Sterling police honored the Sterling Emergency Communications Center this week as the backbone of public safety, recognizing the dispatchers who answer Logan County’s most urgent calls and send help to the right place without delay.

National Public Safety Telecommunicators Week ran April 12-18 in 2026, a national observance set aside each year during the second week of April to thank the telecommunications personnel who answer 911 calls, dispatch responders and stay with callers until help arrives. The week began as a recognition established in 1981 and was later reinforced by a 1991 presidential proclamation.

In Logan County, the Sterling Emergency Communications Center serves as the public safety answering point and provides dispatching services for local emergency response agencies, including law enforcement, fire and EMS. The center says its mission is to provide the fastest and most efficient response to emergency calls possible while keeping police, fire and EMS personnel safe.

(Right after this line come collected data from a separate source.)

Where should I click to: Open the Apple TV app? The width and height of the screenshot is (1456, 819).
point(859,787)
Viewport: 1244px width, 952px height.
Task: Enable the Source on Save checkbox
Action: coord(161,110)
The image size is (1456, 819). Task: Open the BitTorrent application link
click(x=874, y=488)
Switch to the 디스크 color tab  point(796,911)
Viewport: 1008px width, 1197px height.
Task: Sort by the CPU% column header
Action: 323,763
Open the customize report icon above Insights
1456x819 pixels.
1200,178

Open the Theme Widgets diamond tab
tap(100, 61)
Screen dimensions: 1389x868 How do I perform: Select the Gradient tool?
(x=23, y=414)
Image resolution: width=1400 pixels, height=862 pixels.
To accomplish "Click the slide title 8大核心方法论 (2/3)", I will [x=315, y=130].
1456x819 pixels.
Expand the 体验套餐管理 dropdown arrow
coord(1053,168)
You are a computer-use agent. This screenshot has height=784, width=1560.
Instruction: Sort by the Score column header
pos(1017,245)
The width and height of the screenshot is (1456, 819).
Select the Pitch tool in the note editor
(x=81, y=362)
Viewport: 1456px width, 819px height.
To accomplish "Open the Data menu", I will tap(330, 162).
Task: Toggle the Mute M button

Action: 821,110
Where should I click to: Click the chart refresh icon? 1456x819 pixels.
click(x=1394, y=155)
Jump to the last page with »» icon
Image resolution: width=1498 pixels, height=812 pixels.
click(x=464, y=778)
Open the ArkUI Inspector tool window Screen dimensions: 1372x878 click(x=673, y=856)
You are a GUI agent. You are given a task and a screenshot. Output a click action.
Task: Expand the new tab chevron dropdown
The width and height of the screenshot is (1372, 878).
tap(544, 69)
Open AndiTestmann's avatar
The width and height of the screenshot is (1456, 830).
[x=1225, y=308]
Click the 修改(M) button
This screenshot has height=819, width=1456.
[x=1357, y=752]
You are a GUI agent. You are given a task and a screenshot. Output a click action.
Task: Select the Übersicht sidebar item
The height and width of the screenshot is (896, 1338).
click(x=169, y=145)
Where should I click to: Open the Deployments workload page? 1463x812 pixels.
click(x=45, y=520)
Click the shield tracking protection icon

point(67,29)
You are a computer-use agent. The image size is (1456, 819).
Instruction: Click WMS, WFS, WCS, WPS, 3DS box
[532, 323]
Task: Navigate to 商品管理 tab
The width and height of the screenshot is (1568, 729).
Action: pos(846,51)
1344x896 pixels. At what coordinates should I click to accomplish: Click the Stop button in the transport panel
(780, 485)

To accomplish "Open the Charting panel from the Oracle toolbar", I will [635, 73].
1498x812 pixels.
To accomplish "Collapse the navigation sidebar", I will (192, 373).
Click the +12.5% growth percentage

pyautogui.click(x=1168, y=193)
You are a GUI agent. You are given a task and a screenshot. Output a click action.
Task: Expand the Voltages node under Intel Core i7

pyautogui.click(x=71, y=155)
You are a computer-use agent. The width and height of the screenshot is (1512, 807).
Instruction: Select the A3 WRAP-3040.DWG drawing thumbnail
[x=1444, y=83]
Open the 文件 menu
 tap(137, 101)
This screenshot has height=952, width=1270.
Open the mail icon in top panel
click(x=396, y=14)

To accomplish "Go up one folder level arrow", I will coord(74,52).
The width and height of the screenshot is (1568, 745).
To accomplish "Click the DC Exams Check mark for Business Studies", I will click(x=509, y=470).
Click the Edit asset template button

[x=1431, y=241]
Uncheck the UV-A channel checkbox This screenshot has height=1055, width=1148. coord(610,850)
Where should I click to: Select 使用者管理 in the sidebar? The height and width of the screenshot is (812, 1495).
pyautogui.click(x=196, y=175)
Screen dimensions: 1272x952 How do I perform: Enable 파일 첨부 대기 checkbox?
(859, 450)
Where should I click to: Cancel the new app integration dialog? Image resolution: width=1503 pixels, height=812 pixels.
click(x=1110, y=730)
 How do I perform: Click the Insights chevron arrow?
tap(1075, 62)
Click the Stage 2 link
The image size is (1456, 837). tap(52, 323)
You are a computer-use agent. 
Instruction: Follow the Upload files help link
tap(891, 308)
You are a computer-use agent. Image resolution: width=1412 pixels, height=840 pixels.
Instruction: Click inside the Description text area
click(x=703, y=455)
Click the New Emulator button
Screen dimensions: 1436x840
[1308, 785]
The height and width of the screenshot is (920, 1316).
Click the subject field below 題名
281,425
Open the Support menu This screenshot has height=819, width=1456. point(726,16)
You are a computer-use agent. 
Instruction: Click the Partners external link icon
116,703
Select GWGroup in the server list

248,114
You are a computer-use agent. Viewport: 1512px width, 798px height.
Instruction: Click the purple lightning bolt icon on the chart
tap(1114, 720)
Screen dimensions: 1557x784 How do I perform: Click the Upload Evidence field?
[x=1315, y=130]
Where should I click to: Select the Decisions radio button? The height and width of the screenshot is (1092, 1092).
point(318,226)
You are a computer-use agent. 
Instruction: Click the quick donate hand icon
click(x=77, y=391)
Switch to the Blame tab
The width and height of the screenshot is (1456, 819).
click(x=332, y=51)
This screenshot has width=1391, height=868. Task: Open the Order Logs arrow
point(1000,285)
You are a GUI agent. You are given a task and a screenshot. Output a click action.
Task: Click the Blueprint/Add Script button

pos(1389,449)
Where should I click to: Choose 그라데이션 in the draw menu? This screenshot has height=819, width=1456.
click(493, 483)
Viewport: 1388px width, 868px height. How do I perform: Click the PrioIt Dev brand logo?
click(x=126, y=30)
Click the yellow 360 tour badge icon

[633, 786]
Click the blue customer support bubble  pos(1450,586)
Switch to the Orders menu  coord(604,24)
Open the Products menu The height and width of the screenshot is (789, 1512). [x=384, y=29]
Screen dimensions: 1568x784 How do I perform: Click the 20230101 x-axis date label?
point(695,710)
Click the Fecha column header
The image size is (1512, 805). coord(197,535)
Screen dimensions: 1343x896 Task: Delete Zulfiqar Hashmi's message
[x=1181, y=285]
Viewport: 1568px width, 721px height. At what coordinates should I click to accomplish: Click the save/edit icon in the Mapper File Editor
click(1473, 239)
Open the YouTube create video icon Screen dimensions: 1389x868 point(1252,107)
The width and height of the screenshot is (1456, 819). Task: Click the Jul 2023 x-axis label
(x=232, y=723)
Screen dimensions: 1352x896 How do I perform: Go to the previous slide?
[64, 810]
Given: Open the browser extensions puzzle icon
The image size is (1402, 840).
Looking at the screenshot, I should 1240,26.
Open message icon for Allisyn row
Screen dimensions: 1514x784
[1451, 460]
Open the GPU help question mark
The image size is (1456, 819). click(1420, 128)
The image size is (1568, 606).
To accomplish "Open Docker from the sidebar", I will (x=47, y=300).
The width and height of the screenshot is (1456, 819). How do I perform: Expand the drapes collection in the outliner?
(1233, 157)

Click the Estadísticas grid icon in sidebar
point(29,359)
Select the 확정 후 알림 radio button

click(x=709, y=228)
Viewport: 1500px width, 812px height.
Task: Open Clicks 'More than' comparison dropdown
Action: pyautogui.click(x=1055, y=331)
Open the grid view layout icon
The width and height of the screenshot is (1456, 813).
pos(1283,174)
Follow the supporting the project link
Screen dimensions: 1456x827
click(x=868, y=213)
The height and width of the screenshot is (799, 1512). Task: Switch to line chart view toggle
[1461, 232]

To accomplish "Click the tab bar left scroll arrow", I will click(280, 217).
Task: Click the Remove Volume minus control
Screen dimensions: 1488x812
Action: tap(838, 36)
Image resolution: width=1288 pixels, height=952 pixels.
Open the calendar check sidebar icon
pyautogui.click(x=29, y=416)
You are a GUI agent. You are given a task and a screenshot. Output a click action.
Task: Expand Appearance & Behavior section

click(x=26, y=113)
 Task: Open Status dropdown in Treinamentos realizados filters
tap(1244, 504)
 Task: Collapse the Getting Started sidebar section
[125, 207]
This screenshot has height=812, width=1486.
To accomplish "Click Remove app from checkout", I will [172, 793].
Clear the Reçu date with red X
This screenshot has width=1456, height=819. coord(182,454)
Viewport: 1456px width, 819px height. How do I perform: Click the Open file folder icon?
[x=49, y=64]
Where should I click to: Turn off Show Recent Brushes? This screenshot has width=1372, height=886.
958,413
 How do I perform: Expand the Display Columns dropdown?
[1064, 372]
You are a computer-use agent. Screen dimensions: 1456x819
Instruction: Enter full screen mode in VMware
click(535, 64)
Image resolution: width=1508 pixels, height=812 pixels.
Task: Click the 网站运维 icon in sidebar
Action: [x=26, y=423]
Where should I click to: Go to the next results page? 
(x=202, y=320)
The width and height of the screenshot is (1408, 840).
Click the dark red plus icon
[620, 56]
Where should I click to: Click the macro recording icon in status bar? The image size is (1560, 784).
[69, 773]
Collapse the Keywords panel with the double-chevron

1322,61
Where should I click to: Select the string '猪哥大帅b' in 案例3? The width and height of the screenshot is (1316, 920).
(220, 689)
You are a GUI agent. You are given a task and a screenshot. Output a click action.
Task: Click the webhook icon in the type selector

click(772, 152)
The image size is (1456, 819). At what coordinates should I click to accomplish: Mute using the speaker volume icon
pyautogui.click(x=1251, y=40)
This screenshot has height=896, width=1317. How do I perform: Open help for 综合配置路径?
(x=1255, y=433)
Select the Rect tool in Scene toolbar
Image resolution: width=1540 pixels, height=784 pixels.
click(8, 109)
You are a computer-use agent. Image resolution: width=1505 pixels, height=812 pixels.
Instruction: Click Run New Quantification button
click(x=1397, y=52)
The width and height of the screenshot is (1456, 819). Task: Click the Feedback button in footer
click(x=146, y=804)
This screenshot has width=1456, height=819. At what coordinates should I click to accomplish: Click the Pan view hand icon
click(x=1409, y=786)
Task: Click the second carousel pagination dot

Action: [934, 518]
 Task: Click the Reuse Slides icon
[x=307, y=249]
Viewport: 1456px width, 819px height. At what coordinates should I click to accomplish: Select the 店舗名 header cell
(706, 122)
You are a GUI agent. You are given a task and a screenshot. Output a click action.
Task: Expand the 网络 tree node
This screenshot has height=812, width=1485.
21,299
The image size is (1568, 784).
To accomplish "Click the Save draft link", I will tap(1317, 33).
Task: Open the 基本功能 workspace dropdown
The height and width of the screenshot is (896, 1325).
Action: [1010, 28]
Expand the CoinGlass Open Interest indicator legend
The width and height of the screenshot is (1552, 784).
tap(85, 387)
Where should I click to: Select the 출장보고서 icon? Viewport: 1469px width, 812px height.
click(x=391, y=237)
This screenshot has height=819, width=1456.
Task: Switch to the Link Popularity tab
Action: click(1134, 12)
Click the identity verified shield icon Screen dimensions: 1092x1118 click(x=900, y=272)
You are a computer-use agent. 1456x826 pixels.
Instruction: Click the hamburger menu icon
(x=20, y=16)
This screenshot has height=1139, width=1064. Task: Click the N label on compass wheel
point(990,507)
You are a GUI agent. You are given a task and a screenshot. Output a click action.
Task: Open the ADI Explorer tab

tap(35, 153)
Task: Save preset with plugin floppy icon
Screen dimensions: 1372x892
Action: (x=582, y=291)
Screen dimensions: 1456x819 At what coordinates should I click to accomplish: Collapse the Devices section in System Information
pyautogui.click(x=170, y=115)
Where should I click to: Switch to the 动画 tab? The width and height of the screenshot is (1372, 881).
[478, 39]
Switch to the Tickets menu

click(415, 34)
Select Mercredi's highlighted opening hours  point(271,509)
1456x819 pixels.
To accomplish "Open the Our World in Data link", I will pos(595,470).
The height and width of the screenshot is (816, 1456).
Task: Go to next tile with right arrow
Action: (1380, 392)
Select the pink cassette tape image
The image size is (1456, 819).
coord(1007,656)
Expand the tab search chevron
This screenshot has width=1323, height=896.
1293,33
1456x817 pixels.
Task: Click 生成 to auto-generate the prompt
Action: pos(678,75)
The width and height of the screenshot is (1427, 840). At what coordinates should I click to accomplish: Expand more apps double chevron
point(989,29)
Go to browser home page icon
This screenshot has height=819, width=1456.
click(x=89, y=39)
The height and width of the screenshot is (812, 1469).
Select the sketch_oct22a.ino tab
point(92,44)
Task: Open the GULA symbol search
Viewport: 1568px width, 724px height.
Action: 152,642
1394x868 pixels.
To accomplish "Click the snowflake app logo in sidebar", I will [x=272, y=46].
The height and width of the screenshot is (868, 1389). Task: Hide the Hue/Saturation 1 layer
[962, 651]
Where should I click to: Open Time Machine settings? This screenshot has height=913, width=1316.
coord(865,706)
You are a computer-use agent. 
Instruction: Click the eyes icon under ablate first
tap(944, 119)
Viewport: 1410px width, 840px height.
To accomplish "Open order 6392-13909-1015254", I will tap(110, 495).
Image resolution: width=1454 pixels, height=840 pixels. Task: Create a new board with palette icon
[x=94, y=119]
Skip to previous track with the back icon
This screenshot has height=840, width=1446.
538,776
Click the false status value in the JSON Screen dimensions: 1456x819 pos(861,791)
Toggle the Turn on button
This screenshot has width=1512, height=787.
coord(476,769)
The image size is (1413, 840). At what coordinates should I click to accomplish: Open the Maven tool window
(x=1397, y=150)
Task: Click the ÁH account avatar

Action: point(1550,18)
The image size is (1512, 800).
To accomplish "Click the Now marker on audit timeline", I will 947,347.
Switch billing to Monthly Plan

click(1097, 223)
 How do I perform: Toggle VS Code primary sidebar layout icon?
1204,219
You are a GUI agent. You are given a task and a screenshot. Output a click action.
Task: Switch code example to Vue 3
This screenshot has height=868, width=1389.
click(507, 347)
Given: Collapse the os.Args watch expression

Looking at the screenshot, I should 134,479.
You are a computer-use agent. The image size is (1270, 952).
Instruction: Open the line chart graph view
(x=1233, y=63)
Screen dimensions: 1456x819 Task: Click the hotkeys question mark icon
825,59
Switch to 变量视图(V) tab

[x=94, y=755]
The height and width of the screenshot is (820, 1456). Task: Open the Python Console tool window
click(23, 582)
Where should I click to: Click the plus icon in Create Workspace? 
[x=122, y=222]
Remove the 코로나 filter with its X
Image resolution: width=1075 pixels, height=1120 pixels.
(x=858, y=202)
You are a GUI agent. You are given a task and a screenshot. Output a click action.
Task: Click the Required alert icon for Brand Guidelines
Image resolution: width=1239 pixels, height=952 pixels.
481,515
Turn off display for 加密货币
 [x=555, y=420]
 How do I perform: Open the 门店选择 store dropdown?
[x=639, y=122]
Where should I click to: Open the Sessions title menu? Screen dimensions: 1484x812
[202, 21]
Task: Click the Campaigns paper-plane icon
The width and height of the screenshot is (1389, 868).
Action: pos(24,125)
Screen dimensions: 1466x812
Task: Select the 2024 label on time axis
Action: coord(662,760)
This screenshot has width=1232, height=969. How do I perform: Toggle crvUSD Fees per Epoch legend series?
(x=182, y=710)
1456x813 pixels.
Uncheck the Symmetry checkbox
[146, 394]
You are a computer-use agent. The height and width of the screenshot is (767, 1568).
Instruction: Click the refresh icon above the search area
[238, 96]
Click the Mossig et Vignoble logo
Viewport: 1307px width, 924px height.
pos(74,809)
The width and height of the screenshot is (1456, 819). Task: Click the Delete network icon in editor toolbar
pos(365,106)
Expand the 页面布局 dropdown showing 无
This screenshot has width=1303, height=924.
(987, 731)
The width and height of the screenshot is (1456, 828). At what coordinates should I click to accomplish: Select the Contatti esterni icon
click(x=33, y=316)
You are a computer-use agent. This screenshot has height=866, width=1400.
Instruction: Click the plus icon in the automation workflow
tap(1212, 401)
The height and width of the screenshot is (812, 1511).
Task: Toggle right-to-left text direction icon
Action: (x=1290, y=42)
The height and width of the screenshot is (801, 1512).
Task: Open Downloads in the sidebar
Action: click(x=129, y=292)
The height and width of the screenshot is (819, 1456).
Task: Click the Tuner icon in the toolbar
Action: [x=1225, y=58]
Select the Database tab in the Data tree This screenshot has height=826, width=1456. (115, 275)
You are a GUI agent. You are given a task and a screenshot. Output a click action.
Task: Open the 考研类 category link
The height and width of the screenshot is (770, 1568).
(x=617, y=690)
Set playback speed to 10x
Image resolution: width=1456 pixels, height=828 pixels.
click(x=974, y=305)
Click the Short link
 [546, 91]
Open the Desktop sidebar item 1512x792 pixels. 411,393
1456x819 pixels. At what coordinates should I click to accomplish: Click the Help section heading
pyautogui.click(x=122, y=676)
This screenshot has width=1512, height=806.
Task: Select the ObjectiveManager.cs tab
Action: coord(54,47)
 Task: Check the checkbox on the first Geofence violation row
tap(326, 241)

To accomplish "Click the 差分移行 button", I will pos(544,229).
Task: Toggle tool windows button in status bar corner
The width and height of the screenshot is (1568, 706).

That work starts with the first question on the line. When residents dial 9-1-1, the center tells callers to be ready with the address, phone number, type of emergency and name. For non-emergency calls, the dispatch line is 970-522-3512, option 1.

AI-generated illustration
AI-generated illustration

The center’s role extends beyond call-taking. Logan County also relies on CodeRED, sirens, radio and cable override alerts as part of its emergency warning system, placing dispatchers at the center of both day-to-day response and countywide public warnings. That makes the Sterling Emergency Communications Center a key link between callers, first responders and the systems that alert the public when minutes matter.

Dispatchers work 24 hours a day, seven days a week, often as the first point of contact in a crisis and one of the least visible parts of the emergency-response chain. Public-safety agencies often describe them as the first first responders, a title that fits the job in Sterling, where the emergency communication center anchors response for the city and the wider county.